> EXERCISE INPUT:
——————————

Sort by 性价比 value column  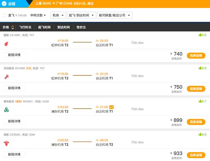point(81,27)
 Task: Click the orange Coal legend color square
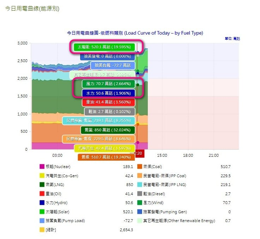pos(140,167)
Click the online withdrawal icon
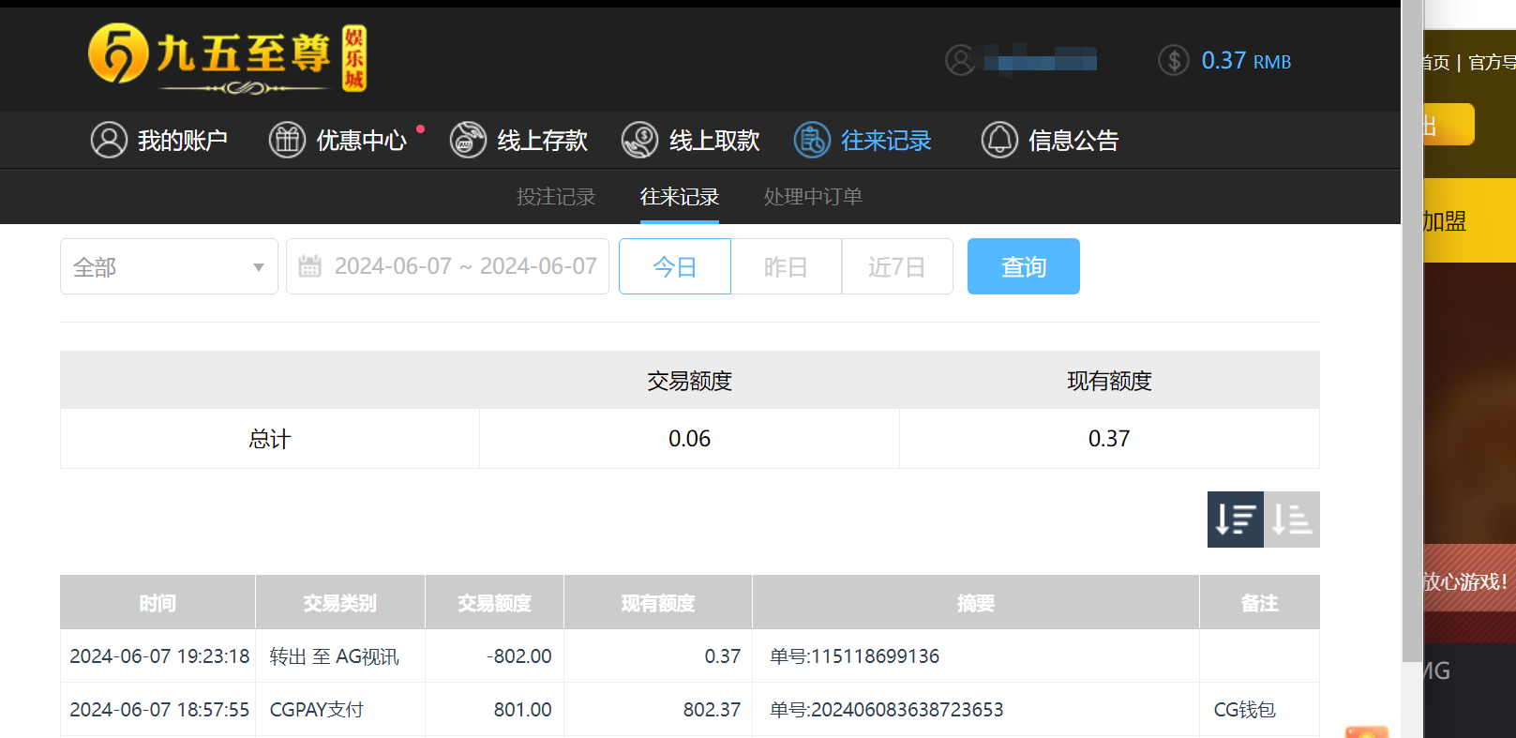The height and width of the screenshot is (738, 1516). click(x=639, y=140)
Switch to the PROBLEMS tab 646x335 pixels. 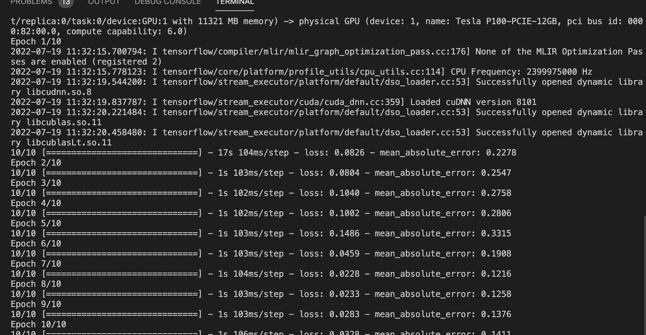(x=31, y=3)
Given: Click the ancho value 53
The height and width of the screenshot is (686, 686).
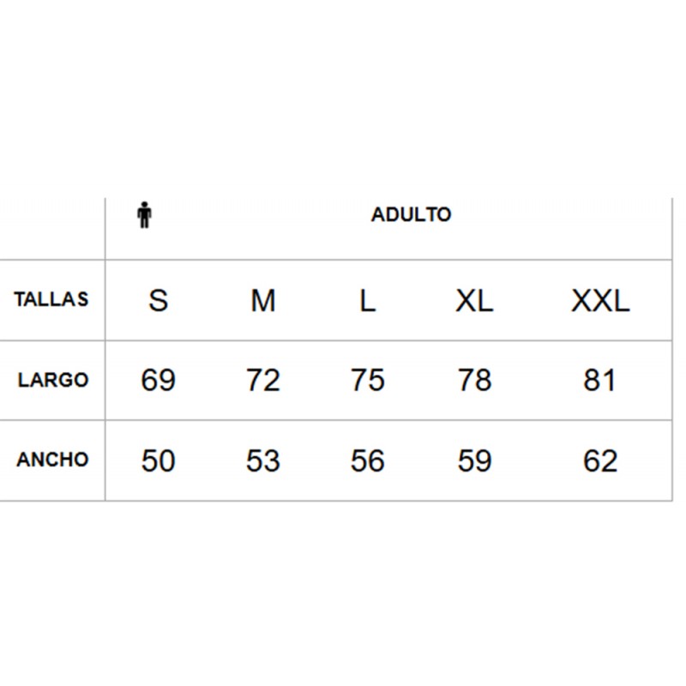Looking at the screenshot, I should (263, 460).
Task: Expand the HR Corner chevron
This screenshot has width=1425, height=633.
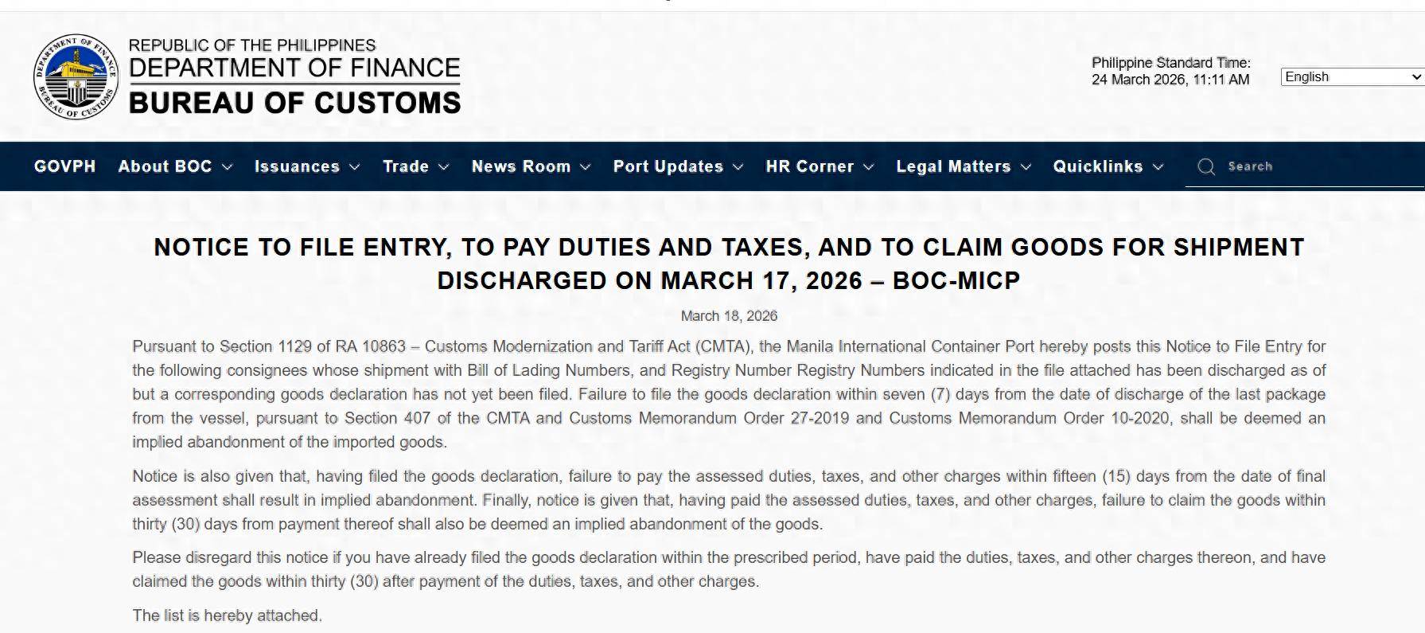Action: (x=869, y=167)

——————————

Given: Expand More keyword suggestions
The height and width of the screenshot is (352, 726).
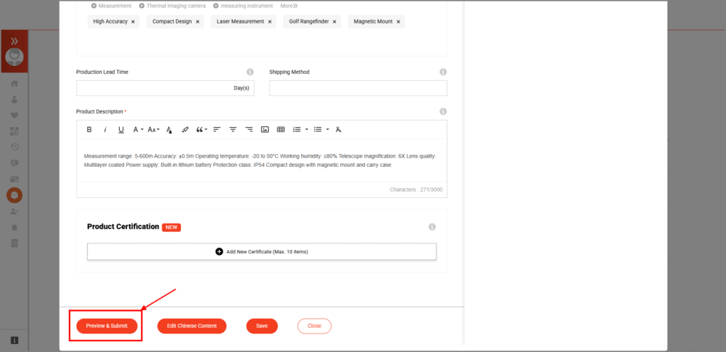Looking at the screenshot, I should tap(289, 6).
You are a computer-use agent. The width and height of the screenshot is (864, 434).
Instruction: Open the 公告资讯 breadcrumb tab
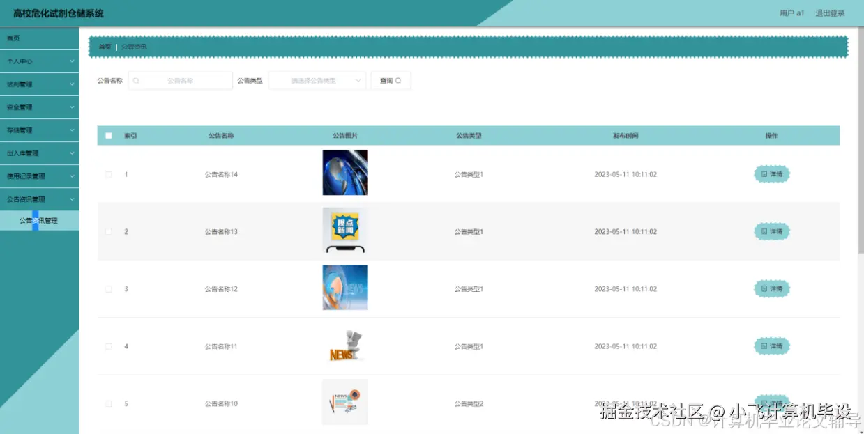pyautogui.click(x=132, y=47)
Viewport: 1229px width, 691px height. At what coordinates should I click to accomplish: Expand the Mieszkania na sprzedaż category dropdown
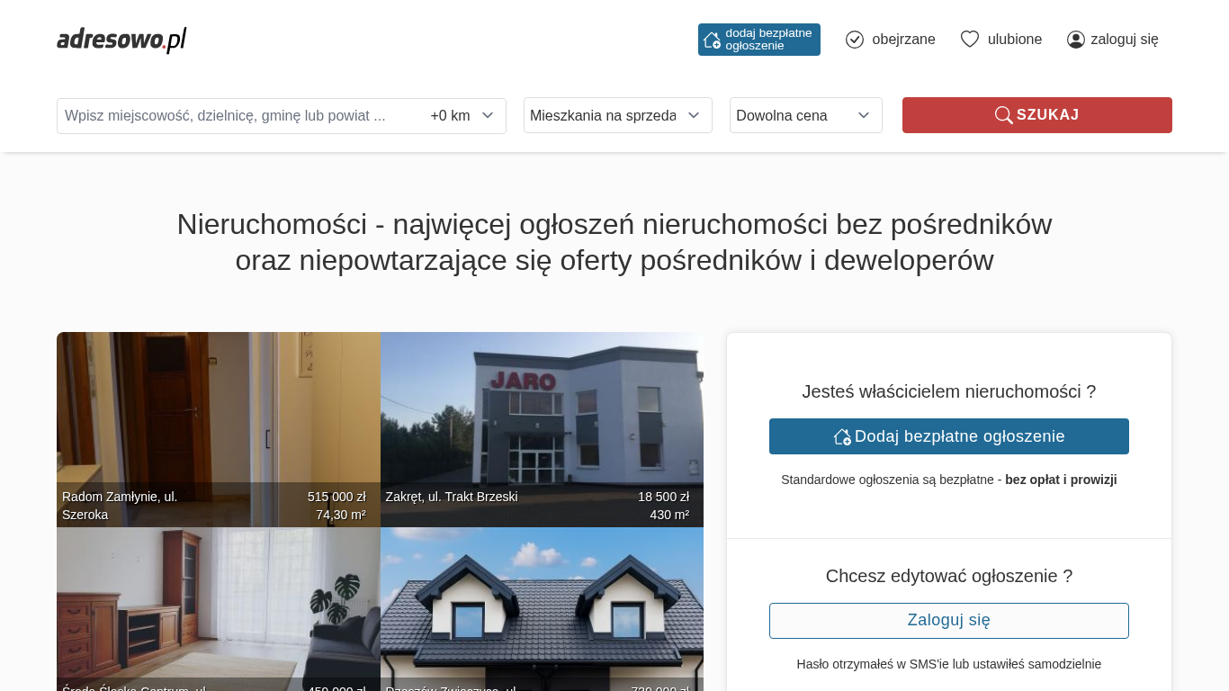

——————————

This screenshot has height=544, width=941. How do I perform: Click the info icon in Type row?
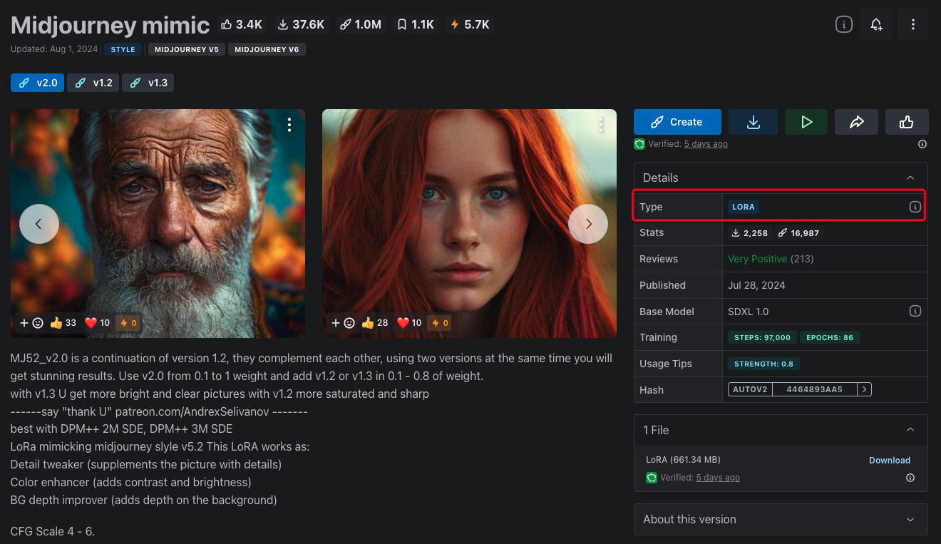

——————————

> WORK INSTRUCTIONS: In the listing above, find the line containing "You are a computer-use" and the line containing "Viewport: 1229px width, 691px". Print those two lines and every line between them exactly, with no pictures.

> ANSWER FOR THIS EXERCISE:
You are a computer-use agent. The width and height of the screenshot is (864, 434).
Instruction: Open the 公告资讯 breadcrumb tab
pyautogui.click(x=132, y=47)
Viewport: 1229px width, 691px height. At what coordinates should I click to accomplish: Expand the Mieszkania na sprzedaż category dropdown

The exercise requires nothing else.